Imaginemos, no obstante, que yo fuera un entusiasta seguidor de la Roja y que —para hacer de la ficción una distopía de tintes surrealistas— fuera un seguidor furibundo del Real Madrid. Y, como ferviente entusiasta de la Roja y furibundo seguidor del Real Madrid, no tengo ninguna duda de que aceptaría a Yamal como un bien necesario para una patria necesitada de gestas. Basta con escuchar cómo cantan los goles de la Roja en las radios nacionales para discernir, detrás de cada goooooool, proclamas del tipo "Gibraltar español" o la añoranza por la España imperial.
Hay que proteger a Lamine, como Guardiola hizo, en su momento, con Leo Messi
Curiosamente, entre un sector importante de periodistas de una españolidad a prueba de invasores de la isla de Perejil, la aparición de Yamal se ha recibido como una indigestión. Los unos, porque esperaban que, desaparecido Messi, el Barça entrara en una espiral de melancolía autodestructiva que devolvería la primacía futbolística al Real Madrid. Los otros, porque Yamal representa la España que detestan, el país de los recién llegados, y los moros son útiles para ganar guerras civiles, pero no para representar a la patria en Eurocopas o en Mundiales, donde la rojigualda ondea al viento marcando los destinos y las ansias de un pueblo con complejo de inferioridad. ¿Antes rota que mora? Quizás sea eso, o quizás sea el anticatalanismo que destila toda esta corte de periodistas coléricos a consecuencia de tres evidencias empíricas: Yamal es del Barça, tiene orígenes marroquíes y guineanos y, sin embargo, súmale que es catalán. Insoportable.

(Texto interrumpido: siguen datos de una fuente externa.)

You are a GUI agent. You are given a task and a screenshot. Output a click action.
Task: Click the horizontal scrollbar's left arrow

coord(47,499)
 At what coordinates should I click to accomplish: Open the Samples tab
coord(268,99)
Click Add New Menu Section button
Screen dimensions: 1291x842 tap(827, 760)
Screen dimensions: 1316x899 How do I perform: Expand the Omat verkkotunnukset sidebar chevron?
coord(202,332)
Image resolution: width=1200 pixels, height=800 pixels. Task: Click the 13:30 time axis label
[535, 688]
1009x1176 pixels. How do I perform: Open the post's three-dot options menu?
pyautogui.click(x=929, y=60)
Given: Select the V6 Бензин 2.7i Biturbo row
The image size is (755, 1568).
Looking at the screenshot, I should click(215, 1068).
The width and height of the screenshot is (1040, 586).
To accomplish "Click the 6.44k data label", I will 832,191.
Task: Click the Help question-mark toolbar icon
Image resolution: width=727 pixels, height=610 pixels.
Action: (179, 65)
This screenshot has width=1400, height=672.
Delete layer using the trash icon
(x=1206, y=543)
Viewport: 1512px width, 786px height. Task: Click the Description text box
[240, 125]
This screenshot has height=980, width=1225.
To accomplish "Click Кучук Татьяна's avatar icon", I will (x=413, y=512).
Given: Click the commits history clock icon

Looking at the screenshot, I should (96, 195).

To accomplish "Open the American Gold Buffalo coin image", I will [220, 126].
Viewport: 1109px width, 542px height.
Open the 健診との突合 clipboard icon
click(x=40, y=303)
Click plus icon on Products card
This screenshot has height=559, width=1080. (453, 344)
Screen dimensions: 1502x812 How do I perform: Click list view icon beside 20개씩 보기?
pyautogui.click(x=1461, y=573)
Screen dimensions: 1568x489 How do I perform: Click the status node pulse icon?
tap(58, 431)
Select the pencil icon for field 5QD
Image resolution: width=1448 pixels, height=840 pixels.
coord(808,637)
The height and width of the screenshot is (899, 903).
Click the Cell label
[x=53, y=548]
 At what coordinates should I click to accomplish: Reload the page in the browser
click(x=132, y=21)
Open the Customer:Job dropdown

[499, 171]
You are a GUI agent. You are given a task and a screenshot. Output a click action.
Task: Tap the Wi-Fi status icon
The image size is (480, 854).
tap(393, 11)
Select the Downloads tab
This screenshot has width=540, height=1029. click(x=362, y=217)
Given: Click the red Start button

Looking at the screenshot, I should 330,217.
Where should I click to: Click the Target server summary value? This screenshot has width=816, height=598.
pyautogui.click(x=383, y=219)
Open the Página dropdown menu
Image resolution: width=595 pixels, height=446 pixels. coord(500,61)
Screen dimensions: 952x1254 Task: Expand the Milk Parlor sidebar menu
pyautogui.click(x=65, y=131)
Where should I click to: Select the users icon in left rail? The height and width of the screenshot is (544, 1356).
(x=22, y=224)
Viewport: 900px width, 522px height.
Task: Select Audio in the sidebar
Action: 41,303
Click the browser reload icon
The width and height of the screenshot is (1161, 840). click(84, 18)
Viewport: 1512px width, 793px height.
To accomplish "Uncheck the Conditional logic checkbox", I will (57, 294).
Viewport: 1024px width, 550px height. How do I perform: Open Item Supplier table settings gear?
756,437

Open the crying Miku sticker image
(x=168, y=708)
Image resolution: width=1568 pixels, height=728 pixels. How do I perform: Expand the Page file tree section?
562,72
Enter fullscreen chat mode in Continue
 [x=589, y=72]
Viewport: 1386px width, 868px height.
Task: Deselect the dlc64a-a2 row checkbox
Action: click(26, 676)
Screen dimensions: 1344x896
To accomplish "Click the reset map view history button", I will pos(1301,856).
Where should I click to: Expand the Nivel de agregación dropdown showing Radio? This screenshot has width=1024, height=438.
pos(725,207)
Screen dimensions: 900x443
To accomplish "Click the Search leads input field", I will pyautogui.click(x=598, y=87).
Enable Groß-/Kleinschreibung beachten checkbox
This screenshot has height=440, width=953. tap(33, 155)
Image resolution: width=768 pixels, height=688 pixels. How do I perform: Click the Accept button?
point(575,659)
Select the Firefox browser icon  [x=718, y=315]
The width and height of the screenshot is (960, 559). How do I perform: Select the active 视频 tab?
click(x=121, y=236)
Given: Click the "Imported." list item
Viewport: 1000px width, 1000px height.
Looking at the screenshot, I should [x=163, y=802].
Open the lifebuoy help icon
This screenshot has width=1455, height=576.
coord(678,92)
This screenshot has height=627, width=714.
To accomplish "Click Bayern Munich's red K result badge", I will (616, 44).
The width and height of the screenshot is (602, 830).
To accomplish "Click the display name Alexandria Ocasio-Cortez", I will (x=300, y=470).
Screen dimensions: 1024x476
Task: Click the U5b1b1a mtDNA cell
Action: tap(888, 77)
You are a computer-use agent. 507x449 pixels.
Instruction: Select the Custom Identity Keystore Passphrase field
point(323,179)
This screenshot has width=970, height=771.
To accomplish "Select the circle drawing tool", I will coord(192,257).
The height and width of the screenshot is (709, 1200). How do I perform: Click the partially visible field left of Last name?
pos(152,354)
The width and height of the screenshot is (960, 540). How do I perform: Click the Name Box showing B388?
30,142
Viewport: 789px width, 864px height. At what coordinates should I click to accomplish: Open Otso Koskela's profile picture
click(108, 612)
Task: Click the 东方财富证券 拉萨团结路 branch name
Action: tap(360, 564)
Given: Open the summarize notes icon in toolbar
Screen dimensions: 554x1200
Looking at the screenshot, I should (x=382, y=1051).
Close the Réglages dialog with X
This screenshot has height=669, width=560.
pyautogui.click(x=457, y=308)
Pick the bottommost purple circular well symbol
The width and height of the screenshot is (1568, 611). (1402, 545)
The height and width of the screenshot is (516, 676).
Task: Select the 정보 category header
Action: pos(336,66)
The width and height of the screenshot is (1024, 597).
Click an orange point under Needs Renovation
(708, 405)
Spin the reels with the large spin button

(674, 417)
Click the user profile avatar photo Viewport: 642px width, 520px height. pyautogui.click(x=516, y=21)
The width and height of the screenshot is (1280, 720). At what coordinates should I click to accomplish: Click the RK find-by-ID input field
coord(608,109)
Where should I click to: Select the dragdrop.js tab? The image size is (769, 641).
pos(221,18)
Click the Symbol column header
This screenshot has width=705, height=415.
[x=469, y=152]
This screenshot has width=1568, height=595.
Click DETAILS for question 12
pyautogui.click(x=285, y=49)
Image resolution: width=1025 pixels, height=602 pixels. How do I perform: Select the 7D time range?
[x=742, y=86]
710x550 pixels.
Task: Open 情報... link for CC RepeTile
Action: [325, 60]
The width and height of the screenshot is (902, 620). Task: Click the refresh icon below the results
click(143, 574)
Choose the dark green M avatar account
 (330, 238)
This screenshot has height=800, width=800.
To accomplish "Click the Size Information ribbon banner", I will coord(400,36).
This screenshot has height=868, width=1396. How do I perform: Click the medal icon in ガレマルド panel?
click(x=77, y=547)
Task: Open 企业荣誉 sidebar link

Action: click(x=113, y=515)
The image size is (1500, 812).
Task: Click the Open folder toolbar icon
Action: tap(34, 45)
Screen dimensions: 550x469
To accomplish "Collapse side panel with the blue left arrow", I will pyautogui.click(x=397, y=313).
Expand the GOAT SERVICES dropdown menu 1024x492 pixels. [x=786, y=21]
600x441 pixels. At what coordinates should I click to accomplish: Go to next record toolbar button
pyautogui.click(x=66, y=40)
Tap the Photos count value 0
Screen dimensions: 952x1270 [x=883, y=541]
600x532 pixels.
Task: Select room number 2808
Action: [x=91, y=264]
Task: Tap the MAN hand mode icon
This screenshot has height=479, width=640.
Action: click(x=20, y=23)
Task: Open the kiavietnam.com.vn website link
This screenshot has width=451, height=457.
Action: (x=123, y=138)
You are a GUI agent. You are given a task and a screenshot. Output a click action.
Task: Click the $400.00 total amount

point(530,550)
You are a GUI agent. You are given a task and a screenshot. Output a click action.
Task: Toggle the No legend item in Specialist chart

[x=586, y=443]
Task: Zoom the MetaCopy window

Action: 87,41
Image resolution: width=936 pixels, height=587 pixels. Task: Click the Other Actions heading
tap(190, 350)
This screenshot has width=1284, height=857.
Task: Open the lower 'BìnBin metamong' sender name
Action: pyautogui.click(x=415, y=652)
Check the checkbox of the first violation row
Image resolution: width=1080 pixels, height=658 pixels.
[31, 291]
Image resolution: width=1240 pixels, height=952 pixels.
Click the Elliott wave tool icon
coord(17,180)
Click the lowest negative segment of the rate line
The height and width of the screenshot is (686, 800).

Desde hace unos meses, existe un intento mediático por destruir la reputación y el aura futbolística de Yamal stalkeando —anglicismo que me encanta— su vida privada. Y Lamine se lo pone fácil y muy difícil a la vez, porque a él, criado en Rocafonda, se la suda todo. Pero, ciertamente, Lamine no lleva una vida más lujosa que Vinicius, o el anticristo ridículo de Messi, el autodenominado mejor futbolista de la historia, Cristiano Ronaldo. La diferencia es que Vini y CR7 forman parte de lo que en fútbol también podríamos considerar derecho de conquista. No contaban con Yamal y hay que destruirlo, como intentaron hacer con Messi, "por lo civil y por lo criminal", porque pone en peligro su chiringuito futbolístico. El Chiringuito de Jugones, un espacio nocturno, noctámbulo y anfetamínico, es el ejemplo putrefacto de toda esta mafia periodística.
Hay que proteger a Lamine, como Guardiola hizo, en su momento, con Leo Messi. El club, el entrenador, los compañeros más veteranos, deben velar por el talento colosal de un joven de 18 años. Pero para ser protegido, uno debe tener la voluntad de querer serlo. ¿Cuántos padres futbolísticos han hundido la vida de una joven promesa? Muchos. ¿Cuántos amigos han vampirizado hasta pararle el corazón a una joven promesa? Muchos. ¿Cuántos managers se han llenado los bolsillos convirtiendo a su representado en una bola de un tablero de ruleta de casino? Muchos.
Toda esta panda mediática querría que Lamal decidiera ser como Neymar, hipnotizado por la vida frívola de los millonarios a destiempo, pero la respuesta solo la tiene un jugador con un talento futbolístico tan superlativo, que espero que, de mayor, quiera ser como Leo Messi. Y, además, hablando catalán. Como dijo la Pantoja: "dientes, dientes, que es lo que más jode".